§ Task directions
Copy out all of the items below, putting "screen assistant" in place of "GUI agent" everywhere it occurs and changing nothing else.

§ Provided information
== == ==
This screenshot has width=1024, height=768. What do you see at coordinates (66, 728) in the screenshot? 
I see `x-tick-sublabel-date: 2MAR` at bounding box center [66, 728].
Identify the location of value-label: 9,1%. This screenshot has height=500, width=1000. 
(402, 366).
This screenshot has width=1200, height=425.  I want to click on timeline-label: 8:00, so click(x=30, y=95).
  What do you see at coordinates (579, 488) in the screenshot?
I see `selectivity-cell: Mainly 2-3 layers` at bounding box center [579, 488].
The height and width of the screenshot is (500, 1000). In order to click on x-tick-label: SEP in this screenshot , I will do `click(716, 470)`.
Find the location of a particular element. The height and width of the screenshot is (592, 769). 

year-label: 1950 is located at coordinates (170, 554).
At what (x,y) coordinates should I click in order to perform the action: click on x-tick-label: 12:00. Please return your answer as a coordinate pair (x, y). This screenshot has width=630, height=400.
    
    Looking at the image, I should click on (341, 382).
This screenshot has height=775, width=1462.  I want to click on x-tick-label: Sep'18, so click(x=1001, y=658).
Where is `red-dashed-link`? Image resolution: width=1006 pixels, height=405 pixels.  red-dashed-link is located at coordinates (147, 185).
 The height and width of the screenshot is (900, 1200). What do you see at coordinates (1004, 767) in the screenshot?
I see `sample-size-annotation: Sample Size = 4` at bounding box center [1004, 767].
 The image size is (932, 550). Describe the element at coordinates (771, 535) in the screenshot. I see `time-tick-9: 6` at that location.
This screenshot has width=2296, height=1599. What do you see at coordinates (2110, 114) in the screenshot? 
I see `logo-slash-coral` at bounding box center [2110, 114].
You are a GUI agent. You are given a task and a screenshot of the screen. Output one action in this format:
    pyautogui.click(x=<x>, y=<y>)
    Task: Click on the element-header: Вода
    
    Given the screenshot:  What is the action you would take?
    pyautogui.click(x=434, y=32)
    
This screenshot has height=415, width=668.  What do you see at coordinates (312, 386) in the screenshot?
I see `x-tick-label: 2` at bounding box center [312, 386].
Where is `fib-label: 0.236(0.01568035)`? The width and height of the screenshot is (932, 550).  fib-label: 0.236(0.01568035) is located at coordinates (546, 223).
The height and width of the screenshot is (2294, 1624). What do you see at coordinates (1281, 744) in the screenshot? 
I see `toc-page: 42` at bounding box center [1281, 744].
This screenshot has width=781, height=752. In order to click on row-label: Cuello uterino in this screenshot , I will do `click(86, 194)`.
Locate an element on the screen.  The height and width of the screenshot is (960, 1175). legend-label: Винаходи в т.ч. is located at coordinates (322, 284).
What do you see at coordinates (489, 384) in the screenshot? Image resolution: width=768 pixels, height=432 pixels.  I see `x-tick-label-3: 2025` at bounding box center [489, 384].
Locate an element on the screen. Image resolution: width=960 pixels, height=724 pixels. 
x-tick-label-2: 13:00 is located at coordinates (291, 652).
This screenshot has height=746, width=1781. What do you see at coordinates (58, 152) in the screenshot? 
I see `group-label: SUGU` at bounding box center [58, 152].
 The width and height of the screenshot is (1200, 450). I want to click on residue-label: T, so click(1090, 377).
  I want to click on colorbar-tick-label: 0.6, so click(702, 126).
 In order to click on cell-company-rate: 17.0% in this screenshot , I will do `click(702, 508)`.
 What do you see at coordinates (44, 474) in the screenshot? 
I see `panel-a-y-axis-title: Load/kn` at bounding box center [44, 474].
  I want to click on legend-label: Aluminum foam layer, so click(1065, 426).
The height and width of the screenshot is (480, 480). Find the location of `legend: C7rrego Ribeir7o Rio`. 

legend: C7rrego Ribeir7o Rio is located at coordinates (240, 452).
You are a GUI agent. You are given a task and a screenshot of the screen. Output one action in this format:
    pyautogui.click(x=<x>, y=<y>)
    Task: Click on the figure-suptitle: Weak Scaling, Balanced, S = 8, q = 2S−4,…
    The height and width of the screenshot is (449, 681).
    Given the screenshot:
== == ==
§ Answer box
This screenshot has width=1024, height=768. What do you see at coordinates (66, 728) in the screenshot? 
I see `x-tick-sublabel-date: 2MAR` at bounding box center [66, 728].
Identify the location of value-label: 9,1%. This screenshot has height=500, width=1000. 
(402, 366).
This screenshot has width=1200, height=425.  I want to click on timeline-label: 8:00, so click(x=30, y=95).
  What do you see at coordinates (579, 488) in the screenshot?
I see `selectivity-cell: Mainly 2-3 layers` at bounding box center [579, 488].
The height and width of the screenshot is (500, 1000). In order to click on x-tick-label: SEP in this screenshot , I will do `click(716, 470)`.
Find the location of a particular element. The height and width of the screenshot is (592, 769). 

year-label: 1950 is located at coordinates (170, 554).
At what (x,y) coordinates should I click in order to perform the action: click on x-tick-label: 12:00. Please return your answer as a coordinate pair (x, y). This screenshot has width=630, height=400.
    
    Looking at the image, I should click on (341, 382).
This screenshot has height=775, width=1462.  I want to click on x-tick-label: Sep'18, so click(x=1001, y=658).
Where is `red-dashed-link`? Image resolution: width=1006 pixels, height=405 pixels.  red-dashed-link is located at coordinates (147, 185).
 The height and width of the screenshot is (900, 1200). What do you see at coordinates (1004, 767) in the screenshot?
I see `sample-size-annotation: Sample Size = 4` at bounding box center [1004, 767].
 The image size is (932, 550). Describe the element at coordinates (771, 535) in the screenshot. I see `time-tick-9: 6` at that location.
This screenshot has width=2296, height=1599. What do you see at coordinates (2110, 114) in the screenshot? 
I see `logo-slash-coral` at bounding box center [2110, 114].
You are a screen assistant. You are given a task and a screenshot of the screen. Output one action in this format:
    pyautogui.click(x=<x>, y=<y>)
    Task: Click on the element-header: Вода
    
    Given the screenshot:  What is the action you would take?
    pyautogui.click(x=434, y=32)
    
This screenshot has height=415, width=668.  What do you see at coordinates (312, 386) in the screenshot?
I see `x-tick-label: 2` at bounding box center [312, 386].
Where is `fib-label: 0.236(0.01568035)`? The width and height of the screenshot is (932, 550).  fib-label: 0.236(0.01568035) is located at coordinates (546, 223).
The height and width of the screenshot is (2294, 1624). What do you see at coordinates (1281, 744) in the screenshot? 
I see `toc-page: 42` at bounding box center [1281, 744].
This screenshot has width=781, height=752. In order to click on row-label: Cuello uterino in this screenshot , I will do `click(86, 194)`.
Locate an element on the screen.  The height and width of the screenshot is (960, 1175). legend-label: Винаходи в т.ч. is located at coordinates (322, 284).
What do you see at coordinates (489, 384) in the screenshot? Image resolution: width=768 pixels, height=432 pixels.  I see `x-tick-label-3: 2025` at bounding box center [489, 384].
Locate an element on the screen. Image resolution: width=960 pixels, height=724 pixels. 
x-tick-label-2: 13:00 is located at coordinates (291, 652).
This screenshot has height=746, width=1781. What do you see at coordinates (58, 152) in the screenshot? 
I see `group-label: SUGU` at bounding box center [58, 152].
 The width and height of the screenshot is (1200, 450). I want to click on residue-label: T, so click(1090, 377).
  I want to click on colorbar-tick-label: 0.6, so click(702, 126).
 In order to click on cell-company-rate: 17.0% in this screenshot , I will do `click(702, 508)`.
 What do you see at coordinates (44, 474) in the screenshot? 
I see `panel-a-y-axis-title: Load/kn` at bounding box center [44, 474].
  I want to click on legend-label: Aluminum foam layer, so click(1065, 426).
The height and width of the screenshot is (480, 480). Find the location of `legend: C7rrego Ribeir7o Rio`. 

legend: C7rrego Ribeir7o Rio is located at coordinates (240, 452).
You are a screen assistant. You are given a task and a screenshot of the screen. Output one action in this format:
    pyautogui.click(x=<x>, y=<y>)
    Task: Click on the figure-suptitle: Weak Scaling, Balanced, S = 8, q = 2S−4,…
    The height and width of the screenshot is (449, 681).
    Given the screenshot:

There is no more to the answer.